Beyond Scared Straight -Juvenile Justice Reform: Juvenile Brain Development, M11 and Rodriguez/Buck | Juvenile Brain theory | Scoop.it

Adolescent Developing Brain Theory and Sentencing
People v. Chappell, 2011 WL 105652 (Cal. App. 2 Dist. 2011)
The use of neurological evidence to justify lesser sentencing for juvenile offenders was popularized by the dropping of a footnote to the APA amicus brief on the adolescent developing brain theory in Roper v. Simmons (2005). In this case, a fourteen-year-old defendant was found guilty of first-degree murder under the theory of felony-murder with special circumstance and was sentenced to 50 years to life. On appeal, defendant claims (among other things) that his sentence constitutes cruel and unusual punishment because of his age.

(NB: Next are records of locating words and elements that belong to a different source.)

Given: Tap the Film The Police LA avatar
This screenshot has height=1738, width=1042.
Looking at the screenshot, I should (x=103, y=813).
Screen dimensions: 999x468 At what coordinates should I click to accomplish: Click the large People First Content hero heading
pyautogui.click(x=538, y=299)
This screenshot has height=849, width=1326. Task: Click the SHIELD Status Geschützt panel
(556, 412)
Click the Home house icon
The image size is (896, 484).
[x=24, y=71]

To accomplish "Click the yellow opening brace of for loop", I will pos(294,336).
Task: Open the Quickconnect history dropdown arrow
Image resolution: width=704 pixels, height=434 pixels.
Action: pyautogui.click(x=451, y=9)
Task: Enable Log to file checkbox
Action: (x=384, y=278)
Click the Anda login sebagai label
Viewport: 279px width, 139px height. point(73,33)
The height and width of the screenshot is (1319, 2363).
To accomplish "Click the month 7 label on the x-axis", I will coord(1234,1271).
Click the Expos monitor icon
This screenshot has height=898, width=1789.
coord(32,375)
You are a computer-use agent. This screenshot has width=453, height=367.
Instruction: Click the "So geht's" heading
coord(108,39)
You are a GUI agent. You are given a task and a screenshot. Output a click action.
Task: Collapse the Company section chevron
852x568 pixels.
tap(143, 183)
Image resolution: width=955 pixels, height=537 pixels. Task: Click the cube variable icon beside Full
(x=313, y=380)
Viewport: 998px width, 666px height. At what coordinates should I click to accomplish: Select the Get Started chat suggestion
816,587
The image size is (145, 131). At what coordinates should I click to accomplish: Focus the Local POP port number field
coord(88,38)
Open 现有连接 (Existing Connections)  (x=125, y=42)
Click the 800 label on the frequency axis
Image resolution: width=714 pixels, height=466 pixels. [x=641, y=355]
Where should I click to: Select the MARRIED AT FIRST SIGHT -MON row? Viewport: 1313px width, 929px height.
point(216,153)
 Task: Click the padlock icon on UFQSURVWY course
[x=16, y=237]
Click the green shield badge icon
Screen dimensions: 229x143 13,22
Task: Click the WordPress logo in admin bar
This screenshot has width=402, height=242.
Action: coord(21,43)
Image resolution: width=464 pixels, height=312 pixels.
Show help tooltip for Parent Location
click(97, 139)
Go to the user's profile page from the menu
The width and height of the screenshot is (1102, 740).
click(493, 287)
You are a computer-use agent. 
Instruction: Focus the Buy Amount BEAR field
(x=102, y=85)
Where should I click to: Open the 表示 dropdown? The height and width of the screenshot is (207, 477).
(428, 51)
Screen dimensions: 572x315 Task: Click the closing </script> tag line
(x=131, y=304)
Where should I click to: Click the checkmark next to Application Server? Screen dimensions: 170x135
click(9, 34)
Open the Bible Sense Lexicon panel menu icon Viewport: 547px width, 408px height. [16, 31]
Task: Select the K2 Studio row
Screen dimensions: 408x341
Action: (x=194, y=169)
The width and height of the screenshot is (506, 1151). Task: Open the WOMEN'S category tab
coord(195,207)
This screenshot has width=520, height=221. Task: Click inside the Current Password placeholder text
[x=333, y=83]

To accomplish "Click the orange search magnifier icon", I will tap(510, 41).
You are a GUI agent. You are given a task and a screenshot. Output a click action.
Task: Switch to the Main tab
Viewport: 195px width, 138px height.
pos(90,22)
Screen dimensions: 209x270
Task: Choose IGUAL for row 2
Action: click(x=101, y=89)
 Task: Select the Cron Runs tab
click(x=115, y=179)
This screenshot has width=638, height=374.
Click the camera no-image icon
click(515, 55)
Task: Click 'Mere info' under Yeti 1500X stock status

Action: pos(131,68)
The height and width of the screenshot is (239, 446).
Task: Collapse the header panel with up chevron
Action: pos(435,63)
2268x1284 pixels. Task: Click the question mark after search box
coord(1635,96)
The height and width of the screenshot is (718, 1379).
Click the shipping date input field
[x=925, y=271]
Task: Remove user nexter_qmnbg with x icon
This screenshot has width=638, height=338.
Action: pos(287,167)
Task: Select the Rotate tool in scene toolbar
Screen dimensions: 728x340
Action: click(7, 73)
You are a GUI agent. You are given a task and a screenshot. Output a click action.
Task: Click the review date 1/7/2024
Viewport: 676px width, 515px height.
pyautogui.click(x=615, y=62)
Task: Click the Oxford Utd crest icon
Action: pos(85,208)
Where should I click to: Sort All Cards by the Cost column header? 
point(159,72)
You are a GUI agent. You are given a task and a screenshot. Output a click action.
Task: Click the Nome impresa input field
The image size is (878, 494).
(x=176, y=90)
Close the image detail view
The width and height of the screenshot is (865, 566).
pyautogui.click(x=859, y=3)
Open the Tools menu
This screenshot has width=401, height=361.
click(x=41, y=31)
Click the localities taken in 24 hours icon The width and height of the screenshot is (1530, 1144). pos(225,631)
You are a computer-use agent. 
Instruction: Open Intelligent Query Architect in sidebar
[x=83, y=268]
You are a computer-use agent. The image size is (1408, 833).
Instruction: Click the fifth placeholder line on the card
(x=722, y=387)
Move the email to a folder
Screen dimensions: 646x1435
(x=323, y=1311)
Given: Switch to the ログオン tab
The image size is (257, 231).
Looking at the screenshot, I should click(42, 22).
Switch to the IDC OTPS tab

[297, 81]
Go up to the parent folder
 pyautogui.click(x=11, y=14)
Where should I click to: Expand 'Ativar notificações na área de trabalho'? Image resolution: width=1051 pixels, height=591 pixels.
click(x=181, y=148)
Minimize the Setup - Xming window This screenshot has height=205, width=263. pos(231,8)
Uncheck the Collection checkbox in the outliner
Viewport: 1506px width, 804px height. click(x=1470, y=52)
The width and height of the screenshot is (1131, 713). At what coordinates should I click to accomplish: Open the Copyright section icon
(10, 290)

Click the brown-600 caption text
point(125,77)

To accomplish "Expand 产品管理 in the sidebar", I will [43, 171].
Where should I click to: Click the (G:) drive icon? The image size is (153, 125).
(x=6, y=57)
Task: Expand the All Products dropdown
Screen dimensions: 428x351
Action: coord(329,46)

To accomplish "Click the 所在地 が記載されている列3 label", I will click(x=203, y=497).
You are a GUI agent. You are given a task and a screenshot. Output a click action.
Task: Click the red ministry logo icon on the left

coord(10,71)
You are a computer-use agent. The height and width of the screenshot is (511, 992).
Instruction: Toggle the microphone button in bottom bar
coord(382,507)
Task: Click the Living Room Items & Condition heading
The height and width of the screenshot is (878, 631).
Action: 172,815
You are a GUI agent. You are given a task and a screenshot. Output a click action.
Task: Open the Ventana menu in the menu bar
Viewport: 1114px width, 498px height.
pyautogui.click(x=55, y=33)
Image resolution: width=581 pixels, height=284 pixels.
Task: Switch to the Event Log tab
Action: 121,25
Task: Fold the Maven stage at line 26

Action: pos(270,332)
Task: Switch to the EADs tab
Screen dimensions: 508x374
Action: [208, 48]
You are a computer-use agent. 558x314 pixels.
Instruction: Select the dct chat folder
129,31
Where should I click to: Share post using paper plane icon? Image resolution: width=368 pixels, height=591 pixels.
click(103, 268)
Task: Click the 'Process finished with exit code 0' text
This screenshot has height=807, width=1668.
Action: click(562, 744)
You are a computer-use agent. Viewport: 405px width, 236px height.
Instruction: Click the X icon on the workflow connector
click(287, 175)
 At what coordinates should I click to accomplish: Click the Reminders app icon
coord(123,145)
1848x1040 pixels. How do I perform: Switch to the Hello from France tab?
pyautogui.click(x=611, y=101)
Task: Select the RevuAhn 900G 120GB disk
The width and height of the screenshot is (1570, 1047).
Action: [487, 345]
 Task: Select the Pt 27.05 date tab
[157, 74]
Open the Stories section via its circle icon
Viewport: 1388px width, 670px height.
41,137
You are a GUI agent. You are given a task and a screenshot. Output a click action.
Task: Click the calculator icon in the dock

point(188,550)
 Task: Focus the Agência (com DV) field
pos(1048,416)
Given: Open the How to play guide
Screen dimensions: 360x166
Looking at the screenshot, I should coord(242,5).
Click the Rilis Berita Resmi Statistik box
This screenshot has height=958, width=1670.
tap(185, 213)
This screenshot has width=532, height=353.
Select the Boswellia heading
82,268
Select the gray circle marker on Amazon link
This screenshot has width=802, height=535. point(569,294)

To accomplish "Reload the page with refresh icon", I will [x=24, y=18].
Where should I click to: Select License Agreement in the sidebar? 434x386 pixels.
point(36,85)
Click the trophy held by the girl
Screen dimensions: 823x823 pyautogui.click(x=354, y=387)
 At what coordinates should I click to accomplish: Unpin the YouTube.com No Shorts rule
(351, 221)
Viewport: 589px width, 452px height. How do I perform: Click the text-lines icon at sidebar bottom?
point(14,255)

Defendant cited several Supreme Court opinions (including Roper) to the effect that juveniles should be treated differently than adults in sentencing, arguing that “developments in psychology and brain science continue to show fundamental differences between juvenile and adult minds.” The court of appeals recognizes that “the sentence is very severe for a crime committed by one so young.” It nevertheless affirmed the judgment because the defendant’s age was taken into account already when he was given a sentence less than life without possibility of parole.